Mitochondrial fission can be reversible and associated with autophagy
Using time‐lapse fluorescence microscopy, we observed that mitochondrial fission can be reversible when young neuronal cultures (8–10 days in in vitro (DIV)) are exposed to 50–200 μM SNOC (Figure 5A–D). Mitochondrial filaments fragmented rapidly as evidenced by a decrease in mean length (Figure 5B) and an increase in mitochondrial number (Figure 5C). However, at 1–2 h mitochondria regained their tubular morphology (26 of 55 neurons) (Figure 5B, C and D; see also Supplementary Video 6). In the remaining group mitochondrial fission was irreversible. Additionally, we observed autophagosomes, recognized by their characteristic double membranes, engulfing injured mitochondria next to intact mitochondria in EM micrographs of SNOC exposed neurons (Figure 5E).

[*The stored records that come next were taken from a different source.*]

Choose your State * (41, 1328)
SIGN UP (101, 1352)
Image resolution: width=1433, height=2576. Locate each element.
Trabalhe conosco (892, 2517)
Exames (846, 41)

NO induces bioenergetic failure and increased reactive oxygen species (ROS) production
To test the effects of NO on bioenergetic parameters, we determined the ATP concentration and the ATP/ADP ratio in purified cortical neurons. As shown in Figure 6A, SNOC exposure resulted in a dramatic ATP decline at 20 min. This observation is consistent with previously reported results (Brorson et al, 1999). The ATP level recovered partially at 3 h, only when not more than 50 μM SNOC was used (gray bars), a concentration that typically does not cause cell death. Energy depletion was also indicated by a decrease in the ATP/ADP ratio in neurons exposed to SNOC (Figure 6B). While ATP and the ATP/ADP ratio declined dramatically within the first 20 min of SNOC exposure, cell viability measured as calcein‐AM hydrolysis decreased by only ∼20% at 200 μM SNOC. Thus, the major decrease in ATP levels in response to SNOC is not due to a loss in cell viability.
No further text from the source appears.